- [Document]:
######
Second in reputation only to Andersonville, prisoners at Libby Prison were held in the “dungeon,” a vault in the cellar only 6 feet wide with no place for light or air, except for a 6 inches square hole cut into the door.

Sawyer assumed he would be exchanged for a Confederate prisoner of war — a common practice between sides. Unfortunately, two rebel officers had recently been executed by General Ambrose Burnside — and the Confederacy was screaming for retribution.

Less than a month later, Sawyer’s fate seemed sealed.

The verdict

“It was suggested that one of the chaplains should be appointed. Three were called down from an upper room and the Reverend Mr. Brown, of the Sixth Maryland, accepting the task, amid a silence almost deathlike, the drawing commenced. The first name taken out of the box was that of ‘Captain Henry Washington Sawyer, of the First New Jersey cavalry’ and the second that of ‘Captain John Flinn, of the Fifty-First Indiana.’”

Furthered the reporter witnessing the lottery, “When the names were read out, Sawyer heard it with no apparent emotion, remarking that some one (sic) had to be drawn, and he could stand it as well as any one (sic) else. Flinn was very white and depressed. The drawing over, the prisoners were returned to their quarters and the condemned proceeding under guard to the headquarters of General Winder, Provost-Marshal General. Here they were warned not to delude themselves with any hope of escape, as retaliation must be and would be inflicted, it being added that the execution would positively take place on the 14th, eight days hence.”

It’s interesting to note the human response to imminent death. Flinn became sullen and withdrawn. Hopeless. Sawyer, as the account continues, “as desperate as the situation seemed, did not disrepair, but, reflecting that if by any means his situation could be brought to the knowledge of his government, he might still be rescued, and asked permission to write to his wife, which, being granted on condition that the authorities should read the letter, he immediately did.”

Provost-General’s Office,
Richmond, Va.
July 6, 1863

My Dear Wife:—I am under the necessity of informing you that my prospects look dark.
This morning all the captains now prisoners at the Libby Military Prison drew lots for two to be executed. It fell to my lot. Myself and Captain Flinn, of the Fifty-first Indiana Infantry, will be executed for two captains executed by Burnside.
The Provost-General J. H. Winder, assures me that the Secretary of War of the Southern Confederacy will permit yourself and my dear children to visit me before I am executed. You will be permitted to bring an attendant, Captain Whilldin, or Uncle W.W. Ware, or Dan, had better come with you. My situation is hard to be borne, and I cannot think of dying without seeing you and the children. You will be allowed to return without molestation to your home. I am resigned to whatever is in store for me, with the consolation that I die without having committed any crime, but it fell to my lot. You will proceed to Washington. My government will give you transportation for Fortress Monroe, and you will get here by a flag of truce, and return the same way. Bring with you a shirt for me.
It will be necessary for you to preserve this letter to bring evidence to Washington of my condition. My pay is due me from the first of March, which you are entitled to. Captain B—— owes me fifty dollars, money lent to him when he went on a furlough. You will write to him at once, and he will send it to you.
Farewell! farewell!! And I hope it is all for the best. I remain yours until death.
######
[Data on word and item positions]
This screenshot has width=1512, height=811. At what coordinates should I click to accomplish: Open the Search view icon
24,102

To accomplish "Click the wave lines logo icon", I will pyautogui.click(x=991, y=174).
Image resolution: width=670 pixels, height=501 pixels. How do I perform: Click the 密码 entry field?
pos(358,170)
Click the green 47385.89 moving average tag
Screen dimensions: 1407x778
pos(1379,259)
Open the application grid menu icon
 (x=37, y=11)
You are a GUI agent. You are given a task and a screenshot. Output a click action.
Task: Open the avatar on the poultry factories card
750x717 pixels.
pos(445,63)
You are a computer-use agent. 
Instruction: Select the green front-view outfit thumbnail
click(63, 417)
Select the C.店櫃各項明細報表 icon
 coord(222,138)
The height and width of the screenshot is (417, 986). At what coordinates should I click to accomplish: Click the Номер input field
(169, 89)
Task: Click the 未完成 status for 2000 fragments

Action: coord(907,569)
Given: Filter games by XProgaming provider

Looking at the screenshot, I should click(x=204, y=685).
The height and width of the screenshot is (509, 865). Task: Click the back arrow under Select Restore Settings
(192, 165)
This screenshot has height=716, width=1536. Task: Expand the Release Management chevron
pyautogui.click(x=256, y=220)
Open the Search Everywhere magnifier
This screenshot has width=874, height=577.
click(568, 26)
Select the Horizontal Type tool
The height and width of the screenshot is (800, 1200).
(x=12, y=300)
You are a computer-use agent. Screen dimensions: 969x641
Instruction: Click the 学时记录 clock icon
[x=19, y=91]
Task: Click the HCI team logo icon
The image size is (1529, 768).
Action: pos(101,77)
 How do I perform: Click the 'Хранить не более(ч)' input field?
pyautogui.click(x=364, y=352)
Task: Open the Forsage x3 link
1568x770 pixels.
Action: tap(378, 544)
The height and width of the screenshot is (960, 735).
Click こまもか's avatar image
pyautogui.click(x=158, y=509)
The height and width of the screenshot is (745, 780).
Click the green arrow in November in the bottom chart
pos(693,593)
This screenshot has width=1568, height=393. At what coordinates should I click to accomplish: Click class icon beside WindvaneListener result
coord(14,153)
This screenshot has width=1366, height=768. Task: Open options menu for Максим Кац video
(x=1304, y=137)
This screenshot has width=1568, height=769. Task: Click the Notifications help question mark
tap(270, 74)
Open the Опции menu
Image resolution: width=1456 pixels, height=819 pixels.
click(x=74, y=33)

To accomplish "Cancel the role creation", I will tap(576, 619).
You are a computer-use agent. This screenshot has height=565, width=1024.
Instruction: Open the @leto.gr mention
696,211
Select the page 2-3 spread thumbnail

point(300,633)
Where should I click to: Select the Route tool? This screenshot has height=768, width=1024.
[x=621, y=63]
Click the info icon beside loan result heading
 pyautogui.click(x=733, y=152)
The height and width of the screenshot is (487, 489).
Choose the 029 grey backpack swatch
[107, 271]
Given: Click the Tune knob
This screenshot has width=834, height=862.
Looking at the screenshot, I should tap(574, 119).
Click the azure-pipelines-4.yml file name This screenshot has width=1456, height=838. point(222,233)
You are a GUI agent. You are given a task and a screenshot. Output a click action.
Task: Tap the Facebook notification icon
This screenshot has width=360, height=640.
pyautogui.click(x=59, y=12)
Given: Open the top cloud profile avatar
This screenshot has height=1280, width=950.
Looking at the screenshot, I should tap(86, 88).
######
- [Written exercise 1]: In the Libby Prison account, which chaplain agreed to carry out the drawing of names?
- [Written exercise 2]: Reproduce the portion of the Libby Prison account starting with "It’s interesting to" and going on through "executed by Burnside.".

- [Worked answer 1]: The Reverend Mr. Brown, of the Sixth Maryland.

- [Worked answer 2]:
It’s interesting to note the human response to imminent death. Flinn became sullen and withdrawn. Hopeless. Sawyer, as the account continues, “as desperate as the situation seemed, did not disrepair, but, reflecting that if by any means his situation could be brought to the knowledge of his government, he might still be rescued, and asked permission to write to his wife, which, being granted on condition that the authorities should read the letter, he immediately did.”

Provost-General’s Office,
Richmond, Va.
July 6, 1863

My Dear Wife:—I am under the necessity of informing you that my prospects look dark.
This morning all the captains now prisoners at the Libby Military Prison drew lots for two to be executed. It fell to my lot. Myself and Captain Flinn, of the Fifty-first Indiana Infantry, will be executed for two captains executed by Burnside.